To promote research in difficult-to-treat conditions like Alzheimer’s, manufacturers and investors need certainty that CMS will cover drugs for on-label use once the FDA has determined the therapy to be safe and effective. CMS’s proposed national coverage determination threatens to chill research and investment in new drugs targeting challenging diseases.  It will also reduce the appeal of FDA Accelerated Approval, a key mechanism that patients rely on to get faster access to desperately needed new therapies. 

A new study from Vital Transformation found that the CMS decision could add three or more years to the process of approving new Alzheimer’s therapies for coverage. This delay would have a profound impact on the financial viability of developing and commercializing those treatments successfully. According to the VT model, a three-year delay has the potential to reduce the number of therapies that will provide a positive return-on-investment by more than 80%. 

  • Of Alzheimer’s programs currently in development – if the proposed NCD was in place at the time of program initiation — 93% of investments would have had negative return on investment and therefore would not likely have been made. 
  • Furthermore, the research found that many existing clinical development programs would likely be halted. This is not only true for amyloid-targeting therapies, but all Alzheimer’s treatments, as neurological disorders often use the same endpoint threshold when applying for CMS program participation. 
  • The CMS national coverage decision, if implemented, reduces an estimated 39 treatments with a net positive ROI to just 3, with an assumed three-year delay. With a four-year delay, only one therapy with a positive ROI emerges in the VT model. 
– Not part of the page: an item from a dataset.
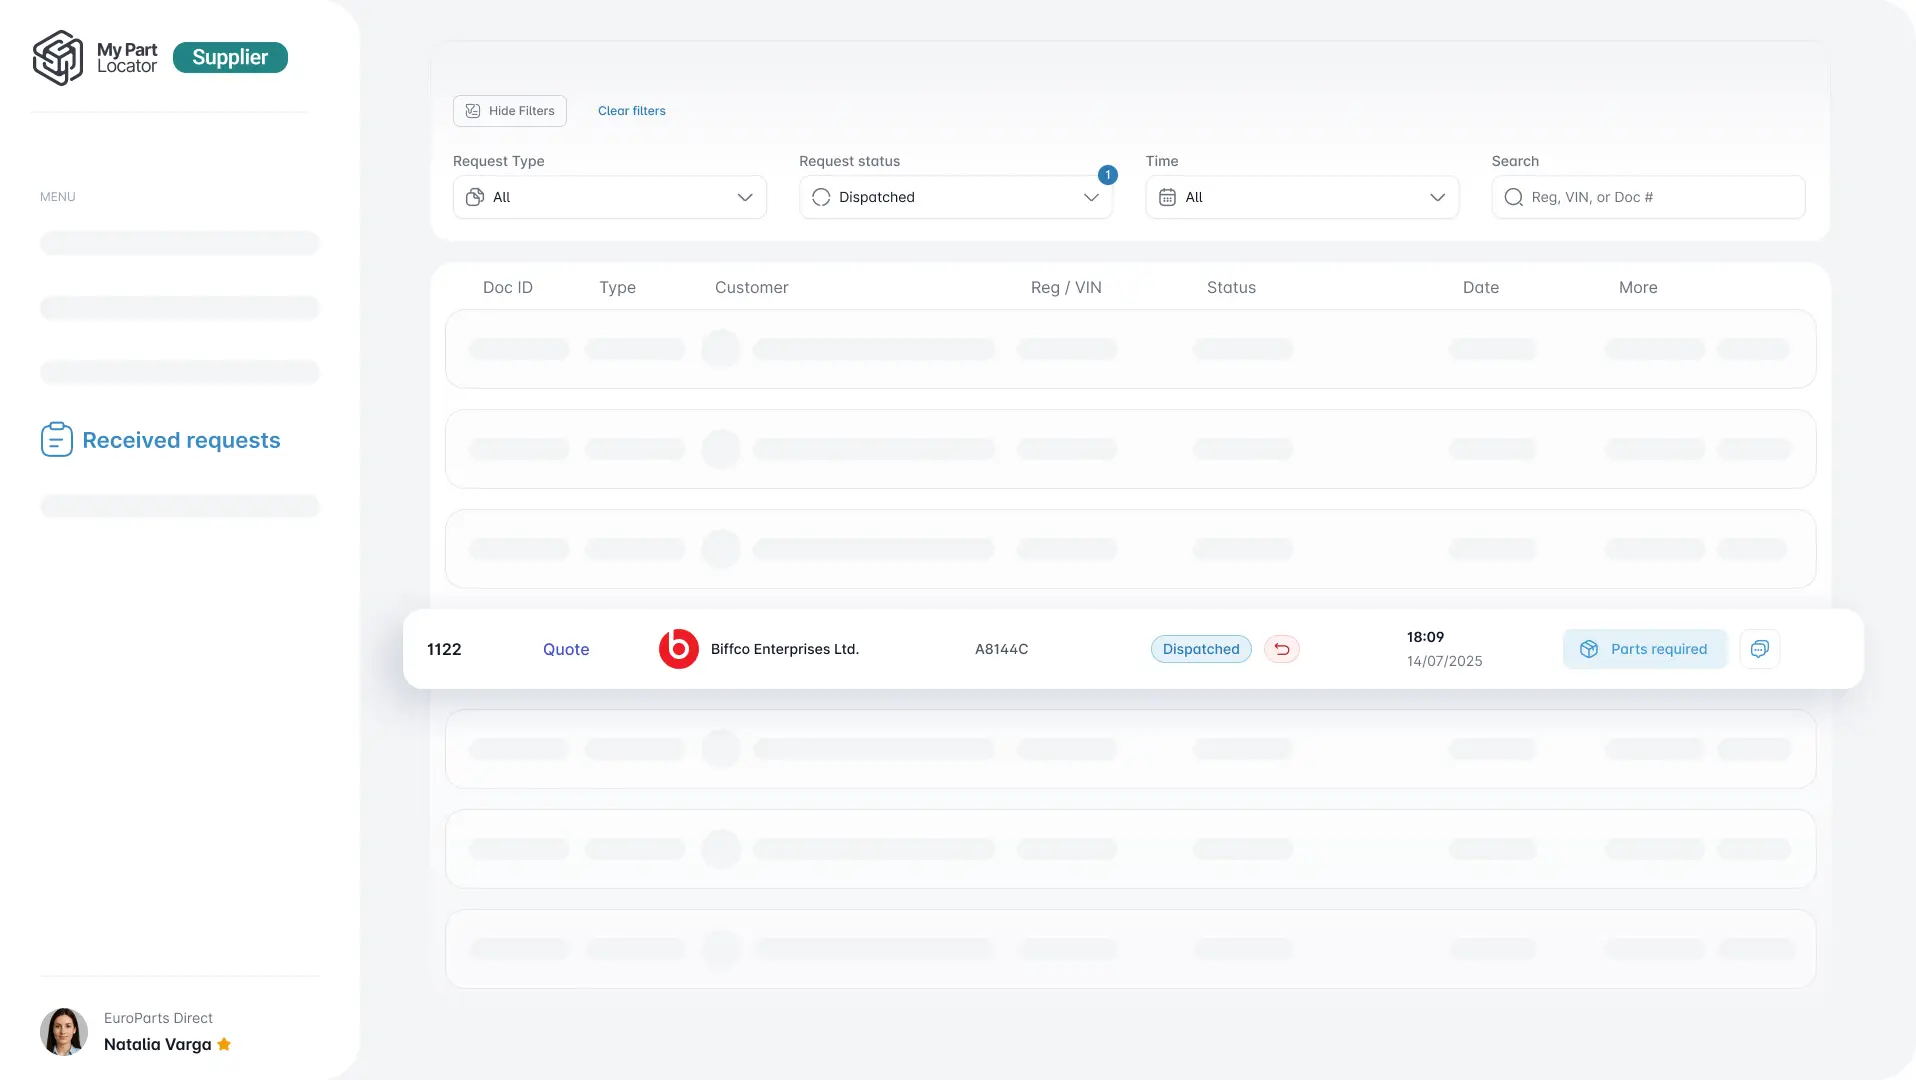Viewport: 1916px width, 1080px height.
Task: Focus the Reg, VIN, or Doc # search field
Action: (x=1660, y=198)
CMS should be encouraging development of new and innovative treatments for conditions like Alzheimer’s, not adopting restrictions on coverage that threaten to chill the development of an entire class of therapies for a degenerative condition that has no viable treatment option. Ultimately, we believe any national coverage policy should help ensure consistent patient access for vulnerable patients – not introduce inappropriate barriers to care. NCBIO joins the Council of State Bioscience Associations in asking CMS to not implement this draft proposal.